REQUEST:
Quote the records verbatim, beginning with the line that contains "Enable the 仅限缩览图 checkbox" and continuing through the line that contains "Action: [568, 773]".

INFORMATION SHOWN:
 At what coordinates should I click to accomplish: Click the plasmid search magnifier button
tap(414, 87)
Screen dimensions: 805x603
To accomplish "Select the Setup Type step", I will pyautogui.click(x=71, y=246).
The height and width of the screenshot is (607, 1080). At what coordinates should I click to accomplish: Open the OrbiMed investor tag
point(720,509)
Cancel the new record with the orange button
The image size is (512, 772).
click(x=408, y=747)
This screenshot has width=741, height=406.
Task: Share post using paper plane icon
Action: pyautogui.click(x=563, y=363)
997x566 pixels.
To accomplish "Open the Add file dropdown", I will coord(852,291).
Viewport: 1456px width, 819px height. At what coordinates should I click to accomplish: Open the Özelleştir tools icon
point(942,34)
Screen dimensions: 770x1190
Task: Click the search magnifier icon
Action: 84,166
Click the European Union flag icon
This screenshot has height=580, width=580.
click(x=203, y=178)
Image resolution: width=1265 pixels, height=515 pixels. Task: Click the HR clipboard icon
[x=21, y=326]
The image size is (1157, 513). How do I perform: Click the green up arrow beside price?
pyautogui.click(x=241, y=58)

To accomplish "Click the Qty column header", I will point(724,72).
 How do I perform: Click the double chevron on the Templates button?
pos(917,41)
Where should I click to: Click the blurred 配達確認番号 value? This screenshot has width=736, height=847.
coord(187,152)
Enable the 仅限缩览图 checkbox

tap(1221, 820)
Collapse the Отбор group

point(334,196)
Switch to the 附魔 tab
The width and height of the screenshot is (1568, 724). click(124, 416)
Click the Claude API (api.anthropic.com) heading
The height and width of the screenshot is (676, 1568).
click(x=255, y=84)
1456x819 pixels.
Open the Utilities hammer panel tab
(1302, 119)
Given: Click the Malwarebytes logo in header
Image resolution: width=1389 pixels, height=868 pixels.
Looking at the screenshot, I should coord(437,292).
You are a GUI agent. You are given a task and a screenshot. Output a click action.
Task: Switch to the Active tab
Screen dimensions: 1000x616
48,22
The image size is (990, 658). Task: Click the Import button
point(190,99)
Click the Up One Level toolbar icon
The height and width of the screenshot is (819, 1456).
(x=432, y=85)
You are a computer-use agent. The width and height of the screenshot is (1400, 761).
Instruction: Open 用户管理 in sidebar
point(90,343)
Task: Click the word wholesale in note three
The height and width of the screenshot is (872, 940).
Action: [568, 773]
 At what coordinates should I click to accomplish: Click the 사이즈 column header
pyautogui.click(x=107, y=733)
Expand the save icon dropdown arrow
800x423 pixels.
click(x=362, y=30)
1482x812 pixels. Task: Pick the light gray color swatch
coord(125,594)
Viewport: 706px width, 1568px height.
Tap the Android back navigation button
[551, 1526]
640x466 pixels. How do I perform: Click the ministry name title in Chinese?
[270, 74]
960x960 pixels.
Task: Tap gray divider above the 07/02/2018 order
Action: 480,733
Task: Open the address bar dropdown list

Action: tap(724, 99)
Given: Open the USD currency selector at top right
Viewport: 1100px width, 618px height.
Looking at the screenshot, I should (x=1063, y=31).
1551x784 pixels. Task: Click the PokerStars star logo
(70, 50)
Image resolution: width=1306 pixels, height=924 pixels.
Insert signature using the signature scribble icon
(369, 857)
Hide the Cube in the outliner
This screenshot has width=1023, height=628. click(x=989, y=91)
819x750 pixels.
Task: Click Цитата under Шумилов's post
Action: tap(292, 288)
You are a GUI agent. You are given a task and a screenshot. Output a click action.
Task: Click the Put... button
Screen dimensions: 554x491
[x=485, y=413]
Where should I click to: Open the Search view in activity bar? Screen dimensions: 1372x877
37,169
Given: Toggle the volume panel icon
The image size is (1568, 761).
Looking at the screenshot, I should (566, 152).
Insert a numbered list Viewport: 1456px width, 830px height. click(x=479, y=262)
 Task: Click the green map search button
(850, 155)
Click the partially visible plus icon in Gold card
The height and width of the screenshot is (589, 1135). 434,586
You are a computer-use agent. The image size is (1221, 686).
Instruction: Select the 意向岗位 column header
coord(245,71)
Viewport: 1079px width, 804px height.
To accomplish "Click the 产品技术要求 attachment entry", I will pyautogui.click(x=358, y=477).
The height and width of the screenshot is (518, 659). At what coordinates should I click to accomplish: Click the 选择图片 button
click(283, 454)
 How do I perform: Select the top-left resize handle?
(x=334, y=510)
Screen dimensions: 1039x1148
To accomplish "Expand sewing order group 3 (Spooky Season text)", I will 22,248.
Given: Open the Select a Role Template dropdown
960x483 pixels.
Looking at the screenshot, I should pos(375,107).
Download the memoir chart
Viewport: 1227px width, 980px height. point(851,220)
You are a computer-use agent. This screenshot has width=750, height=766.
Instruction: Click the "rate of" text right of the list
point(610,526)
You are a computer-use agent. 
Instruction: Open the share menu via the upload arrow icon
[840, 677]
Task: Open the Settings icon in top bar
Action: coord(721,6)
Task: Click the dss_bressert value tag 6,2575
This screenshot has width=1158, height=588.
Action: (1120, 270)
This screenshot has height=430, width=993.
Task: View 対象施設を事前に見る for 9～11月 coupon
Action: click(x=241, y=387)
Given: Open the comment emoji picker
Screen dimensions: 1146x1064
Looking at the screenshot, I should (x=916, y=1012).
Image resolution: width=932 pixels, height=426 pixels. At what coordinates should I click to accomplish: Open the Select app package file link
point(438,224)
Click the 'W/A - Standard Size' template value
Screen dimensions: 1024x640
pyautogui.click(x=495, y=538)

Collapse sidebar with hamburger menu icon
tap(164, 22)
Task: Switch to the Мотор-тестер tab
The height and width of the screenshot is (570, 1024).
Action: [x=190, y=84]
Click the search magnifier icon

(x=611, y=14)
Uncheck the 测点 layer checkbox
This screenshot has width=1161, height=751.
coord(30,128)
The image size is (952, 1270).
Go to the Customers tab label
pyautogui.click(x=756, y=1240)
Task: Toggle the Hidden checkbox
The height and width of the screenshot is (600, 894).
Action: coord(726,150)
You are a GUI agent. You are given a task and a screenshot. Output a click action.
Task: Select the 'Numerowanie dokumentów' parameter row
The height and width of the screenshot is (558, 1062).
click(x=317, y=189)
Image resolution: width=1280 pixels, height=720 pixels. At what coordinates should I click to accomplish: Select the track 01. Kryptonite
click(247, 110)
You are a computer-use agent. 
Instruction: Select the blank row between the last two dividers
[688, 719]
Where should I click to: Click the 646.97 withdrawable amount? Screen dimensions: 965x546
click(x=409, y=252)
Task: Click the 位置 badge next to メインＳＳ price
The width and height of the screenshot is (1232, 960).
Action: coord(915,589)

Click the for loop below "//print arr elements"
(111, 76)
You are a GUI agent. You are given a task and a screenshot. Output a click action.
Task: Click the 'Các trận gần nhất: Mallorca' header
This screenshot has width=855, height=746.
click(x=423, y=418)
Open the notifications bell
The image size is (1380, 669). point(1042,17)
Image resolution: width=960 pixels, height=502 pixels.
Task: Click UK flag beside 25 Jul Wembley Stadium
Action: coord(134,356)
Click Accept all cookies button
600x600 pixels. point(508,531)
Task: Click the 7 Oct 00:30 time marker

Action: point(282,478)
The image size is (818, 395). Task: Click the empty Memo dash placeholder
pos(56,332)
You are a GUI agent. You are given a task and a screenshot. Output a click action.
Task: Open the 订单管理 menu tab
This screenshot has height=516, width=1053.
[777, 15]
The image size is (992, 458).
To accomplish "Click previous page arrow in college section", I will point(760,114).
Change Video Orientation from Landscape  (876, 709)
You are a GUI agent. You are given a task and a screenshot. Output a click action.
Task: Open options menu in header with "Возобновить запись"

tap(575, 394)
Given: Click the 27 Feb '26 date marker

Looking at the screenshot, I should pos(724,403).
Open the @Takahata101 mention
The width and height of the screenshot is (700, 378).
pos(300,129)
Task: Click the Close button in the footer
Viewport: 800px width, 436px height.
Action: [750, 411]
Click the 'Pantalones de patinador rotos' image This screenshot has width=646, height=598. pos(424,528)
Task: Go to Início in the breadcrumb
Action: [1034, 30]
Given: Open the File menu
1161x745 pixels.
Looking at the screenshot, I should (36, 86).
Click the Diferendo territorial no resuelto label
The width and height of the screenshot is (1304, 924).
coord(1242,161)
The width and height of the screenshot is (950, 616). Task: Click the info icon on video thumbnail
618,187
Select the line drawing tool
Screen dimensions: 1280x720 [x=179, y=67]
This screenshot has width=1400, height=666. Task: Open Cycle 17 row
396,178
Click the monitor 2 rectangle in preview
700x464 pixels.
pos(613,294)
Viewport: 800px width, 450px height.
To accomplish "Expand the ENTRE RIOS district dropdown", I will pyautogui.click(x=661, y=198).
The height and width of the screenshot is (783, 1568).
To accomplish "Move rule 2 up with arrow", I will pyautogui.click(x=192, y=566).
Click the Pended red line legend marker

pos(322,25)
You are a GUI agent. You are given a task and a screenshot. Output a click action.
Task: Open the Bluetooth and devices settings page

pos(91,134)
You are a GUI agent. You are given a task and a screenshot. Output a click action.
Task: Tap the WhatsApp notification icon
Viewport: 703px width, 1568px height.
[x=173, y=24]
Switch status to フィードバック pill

OUTPUT BELOW:
Enable the 仅限缩览图 checkbox

tap(1221, 820)
Collapse the Отбор group

point(334,196)
Switch to the 附魔 tab
The width and height of the screenshot is (1568, 724). click(124, 416)
Click the Claude API (api.anthropic.com) heading
The height and width of the screenshot is (676, 1568).
click(x=255, y=84)
1456x819 pixels.
Open the Utilities hammer panel tab
(1302, 119)
Given: Click the Malwarebytes logo in header
Image resolution: width=1389 pixels, height=868 pixels.
Looking at the screenshot, I should coord(437,292).
You are a GUI agent. You are given a task and a screenshot. Output a click action.
Task: Switch to the Active tab
Screen dimensions: 1000x616
48,22
The image size is (990, 658). Task: Click the Import button
point(190,99)
Click the Up One Level toolbar icon
The height and width of the screenshot is (819, 1456).
(x=432, y=85)
You are a computer-use agent. The width and height of the screenshot is (1400, 761).
Instruction: Open 用户管理 in sidebar
point(90,343)
Task: Click the word wholesale in note three
The height and width of the screenshot is (872, 940).
Action: [568, 773]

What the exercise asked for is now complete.